4 Tips for Airy Photos
I am so excited to start this new journey into photography education!
As long as I can remember, I've alway wanted to be a teacher and now I get to share both passions. I can't wait to share with you the first installment of my new KP Education series!
My images are reconized by their bright light and overall airy look. This is mainly because of how I use the sun to my advantage to create that look! Today, I get to share with you some secrets to reating the same look right in camera without editing!
1. Shoot in manual mode
If you don't already, it's time to switch up modes and find that little "m" on the top of your camera and step out of the comfort zone of Auto. This is the number one way I get those bright images! I can go super into depth about exact settings, but I'll save that for another day. There are a million different ways to change your settings but after you learn all about ISO, aperature and shutter speed, you can really nail how you want your image to look!
This part is probably my favorite part! Backlighting is when you put the sun behind your subject. It seriously lights everything up and really makes your photos GLOW! The fun part? It's super easy! Make sure your subject is always in front of the sun and you're looking at the sun. For example, in the photo below, I had the wonderful Heydi stand in front of the sun and it just made her light up while I had to shoot into the sunshine to get that look.

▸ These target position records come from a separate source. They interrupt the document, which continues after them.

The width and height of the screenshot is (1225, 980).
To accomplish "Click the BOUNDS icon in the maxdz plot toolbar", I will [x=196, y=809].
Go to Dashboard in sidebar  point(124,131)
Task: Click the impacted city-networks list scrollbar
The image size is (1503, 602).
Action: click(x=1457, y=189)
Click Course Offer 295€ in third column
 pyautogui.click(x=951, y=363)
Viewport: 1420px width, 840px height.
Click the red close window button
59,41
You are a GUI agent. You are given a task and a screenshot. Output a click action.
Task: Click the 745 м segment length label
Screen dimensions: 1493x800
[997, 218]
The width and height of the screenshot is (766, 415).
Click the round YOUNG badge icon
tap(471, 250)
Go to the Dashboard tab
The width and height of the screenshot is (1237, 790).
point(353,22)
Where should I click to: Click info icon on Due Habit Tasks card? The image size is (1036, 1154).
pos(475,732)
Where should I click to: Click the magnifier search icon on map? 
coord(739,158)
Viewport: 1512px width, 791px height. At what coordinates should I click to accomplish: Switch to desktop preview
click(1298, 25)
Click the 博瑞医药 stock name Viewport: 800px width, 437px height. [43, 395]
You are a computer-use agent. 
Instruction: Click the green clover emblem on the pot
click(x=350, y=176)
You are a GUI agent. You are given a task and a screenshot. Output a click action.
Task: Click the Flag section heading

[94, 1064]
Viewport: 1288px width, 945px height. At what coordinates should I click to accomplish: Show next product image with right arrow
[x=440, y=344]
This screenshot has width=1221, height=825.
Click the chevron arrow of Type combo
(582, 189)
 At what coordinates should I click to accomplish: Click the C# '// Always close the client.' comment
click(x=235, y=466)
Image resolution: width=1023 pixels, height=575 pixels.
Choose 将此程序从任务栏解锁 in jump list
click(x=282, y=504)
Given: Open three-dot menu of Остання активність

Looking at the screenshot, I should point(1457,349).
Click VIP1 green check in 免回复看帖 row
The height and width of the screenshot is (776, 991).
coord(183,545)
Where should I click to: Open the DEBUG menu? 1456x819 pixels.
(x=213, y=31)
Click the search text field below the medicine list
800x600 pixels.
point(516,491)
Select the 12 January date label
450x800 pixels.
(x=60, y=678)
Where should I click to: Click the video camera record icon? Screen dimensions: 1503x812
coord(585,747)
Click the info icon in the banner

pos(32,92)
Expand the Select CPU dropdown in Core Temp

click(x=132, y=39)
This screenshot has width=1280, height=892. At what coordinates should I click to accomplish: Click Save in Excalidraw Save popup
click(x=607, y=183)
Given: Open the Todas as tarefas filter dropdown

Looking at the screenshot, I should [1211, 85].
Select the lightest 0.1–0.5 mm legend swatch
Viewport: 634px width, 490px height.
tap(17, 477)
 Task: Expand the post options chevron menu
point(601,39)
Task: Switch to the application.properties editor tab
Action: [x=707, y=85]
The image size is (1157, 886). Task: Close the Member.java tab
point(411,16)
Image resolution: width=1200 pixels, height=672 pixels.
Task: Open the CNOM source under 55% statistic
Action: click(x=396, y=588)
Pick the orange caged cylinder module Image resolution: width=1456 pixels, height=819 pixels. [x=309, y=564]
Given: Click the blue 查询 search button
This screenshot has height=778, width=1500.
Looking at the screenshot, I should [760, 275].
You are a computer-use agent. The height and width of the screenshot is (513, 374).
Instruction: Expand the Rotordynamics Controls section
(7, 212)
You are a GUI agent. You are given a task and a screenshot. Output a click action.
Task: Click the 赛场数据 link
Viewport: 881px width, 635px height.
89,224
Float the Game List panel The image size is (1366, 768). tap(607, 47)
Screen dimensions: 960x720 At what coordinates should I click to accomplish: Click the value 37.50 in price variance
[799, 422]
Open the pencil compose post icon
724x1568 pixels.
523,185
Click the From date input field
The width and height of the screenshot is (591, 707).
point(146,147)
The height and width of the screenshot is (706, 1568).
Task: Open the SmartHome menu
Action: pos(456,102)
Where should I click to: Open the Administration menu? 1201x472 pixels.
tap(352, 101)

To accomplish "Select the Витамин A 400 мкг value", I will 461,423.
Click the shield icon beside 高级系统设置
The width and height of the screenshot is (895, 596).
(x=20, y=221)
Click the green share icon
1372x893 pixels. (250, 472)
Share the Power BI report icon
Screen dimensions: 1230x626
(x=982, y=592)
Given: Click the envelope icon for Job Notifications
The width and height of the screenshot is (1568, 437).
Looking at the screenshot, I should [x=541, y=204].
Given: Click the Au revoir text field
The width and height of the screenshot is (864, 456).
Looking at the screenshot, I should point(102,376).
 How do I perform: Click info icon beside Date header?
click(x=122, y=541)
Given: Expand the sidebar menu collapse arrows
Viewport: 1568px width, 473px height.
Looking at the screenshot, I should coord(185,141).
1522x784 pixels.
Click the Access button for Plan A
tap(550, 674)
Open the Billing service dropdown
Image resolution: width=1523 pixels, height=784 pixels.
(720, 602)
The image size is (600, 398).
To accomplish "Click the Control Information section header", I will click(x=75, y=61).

3. Expose for your subject
This one may be a little tough and requires some practice but it's super simple once you get the hang of it. I always make sure my subjects are nice and bright even if that means my skies are blown out and overly bright. You can always recover some of that detail later while editing but its harder to fix exposure on skin later on.
4. Low Aperture
The other 3 tips are about lighting but this last one is a little techinical. To get that super blury, soft and airy background, you need to use the lowest f/stop your lens can go! Once you master manual mode, you'll learn what each setting is able to do and you'll love what that wonderful aperture button is capable of. Go ahead and try setting your f/sop all the way down to the lowest it can and watch that background disappear! Isn't that so bright and airy!? I typically shoot my couples at f/2 and my individual portraits at f/1.4!